早春の旅 3

旅行に出ても、いつもの休日のように、淡々と暇つぶしをするのが好きです。時間を掛けて朝飯を摂った後は、当てもなく散歩します。観光名所にはさほど関心がないので、立ち寄り先は必然的に本屋とかアートギャラリーに。本屋では、もっぱら店の雰囲気を楽しんだり、読めそうな本を探して立ち読みの真似事をします。たとえぜんぜん読めなくたって、意外に楽しいものです。本の装幀だの、紙質や活字の具合だの、それぞれにお国柄が出ていて飽きません。

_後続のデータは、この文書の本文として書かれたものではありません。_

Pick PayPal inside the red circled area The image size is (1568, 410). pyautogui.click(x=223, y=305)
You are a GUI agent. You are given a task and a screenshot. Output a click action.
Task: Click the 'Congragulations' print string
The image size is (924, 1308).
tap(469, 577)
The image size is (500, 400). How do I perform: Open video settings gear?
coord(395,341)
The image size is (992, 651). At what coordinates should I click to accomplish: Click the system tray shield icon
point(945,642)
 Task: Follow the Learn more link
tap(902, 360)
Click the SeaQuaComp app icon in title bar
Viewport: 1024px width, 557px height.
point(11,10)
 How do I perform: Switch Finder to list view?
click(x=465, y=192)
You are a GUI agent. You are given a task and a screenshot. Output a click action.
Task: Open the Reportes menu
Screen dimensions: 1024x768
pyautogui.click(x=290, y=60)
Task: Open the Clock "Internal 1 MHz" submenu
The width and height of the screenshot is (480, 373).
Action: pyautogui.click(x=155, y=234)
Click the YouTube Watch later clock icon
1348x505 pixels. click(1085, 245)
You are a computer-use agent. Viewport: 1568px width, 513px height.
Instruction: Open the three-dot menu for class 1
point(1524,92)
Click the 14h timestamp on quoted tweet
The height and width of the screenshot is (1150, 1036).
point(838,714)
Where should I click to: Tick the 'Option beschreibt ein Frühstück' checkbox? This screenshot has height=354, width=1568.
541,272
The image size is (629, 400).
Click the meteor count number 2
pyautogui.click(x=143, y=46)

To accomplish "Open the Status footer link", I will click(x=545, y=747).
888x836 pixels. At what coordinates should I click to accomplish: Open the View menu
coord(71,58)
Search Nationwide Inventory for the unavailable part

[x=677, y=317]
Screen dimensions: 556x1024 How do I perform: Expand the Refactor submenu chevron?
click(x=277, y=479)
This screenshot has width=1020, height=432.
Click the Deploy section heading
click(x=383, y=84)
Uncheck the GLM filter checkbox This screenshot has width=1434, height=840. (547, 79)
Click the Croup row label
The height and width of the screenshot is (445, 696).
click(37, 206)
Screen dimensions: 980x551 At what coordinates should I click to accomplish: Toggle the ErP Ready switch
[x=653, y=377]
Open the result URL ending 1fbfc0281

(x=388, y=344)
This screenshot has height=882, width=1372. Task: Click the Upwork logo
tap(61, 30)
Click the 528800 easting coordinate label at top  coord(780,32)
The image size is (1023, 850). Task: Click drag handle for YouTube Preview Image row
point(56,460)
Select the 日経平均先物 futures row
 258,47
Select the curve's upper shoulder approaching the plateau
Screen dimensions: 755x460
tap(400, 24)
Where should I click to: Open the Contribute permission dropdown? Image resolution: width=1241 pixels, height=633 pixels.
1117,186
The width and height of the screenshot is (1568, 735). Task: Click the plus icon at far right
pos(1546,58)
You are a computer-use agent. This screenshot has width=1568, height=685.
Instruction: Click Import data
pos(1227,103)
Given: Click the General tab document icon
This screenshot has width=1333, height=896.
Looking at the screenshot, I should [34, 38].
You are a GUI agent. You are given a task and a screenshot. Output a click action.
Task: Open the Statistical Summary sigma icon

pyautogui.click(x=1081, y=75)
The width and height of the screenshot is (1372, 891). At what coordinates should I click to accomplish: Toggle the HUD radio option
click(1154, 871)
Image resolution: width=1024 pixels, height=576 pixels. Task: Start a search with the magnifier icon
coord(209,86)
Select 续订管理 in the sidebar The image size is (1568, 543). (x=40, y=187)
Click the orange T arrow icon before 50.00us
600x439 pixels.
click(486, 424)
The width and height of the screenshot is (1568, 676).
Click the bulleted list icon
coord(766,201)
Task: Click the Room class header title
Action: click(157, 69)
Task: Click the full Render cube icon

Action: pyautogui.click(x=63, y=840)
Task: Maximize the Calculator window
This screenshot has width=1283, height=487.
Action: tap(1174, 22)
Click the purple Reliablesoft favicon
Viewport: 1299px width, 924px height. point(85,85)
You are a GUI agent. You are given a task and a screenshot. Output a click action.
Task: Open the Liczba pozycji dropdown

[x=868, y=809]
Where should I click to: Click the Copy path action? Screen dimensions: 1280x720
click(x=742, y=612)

 写真は偶然に見つけた、絵本の専門店。裏路地にある小さな店でしたが、店主の美意識が光ってます。こういう発見が、何よりうれしい。

今回の旅行では、特別に期待して訪ねた本屋がありました。しかし、店内の装飾は素晴らしいものの、本屋としての純粋な魅力は感じられません。それというのも本の種類が乏しく、また品揃えにもあまり個性がみられず、長居して楽しい場所ではなかったからです。文化遺産としての価値は大きいだけに、非常に惜しい店です。それに撮影禁止だったので、なおさら残念。


散歩者にとってパリの街が楽しいのは、何といっても個性的な本屋が多いから。入るのが躊躇われるような重厚な本屋とか、そこにいるだけでくつろげる本屋とか、それぞれに明確な個性があって飽きません。アート関係の専門店も充実していて、もちろんフラ語ができなくても大丈夫。出来るとなおさら楽しいのですが、それは今後の課題です。下の写真は、有名な古本屋のショーウィンドウに飾られていたレイ・ブラッドベリの「太陽の黄金の林檎」。初版なんですかねぇ。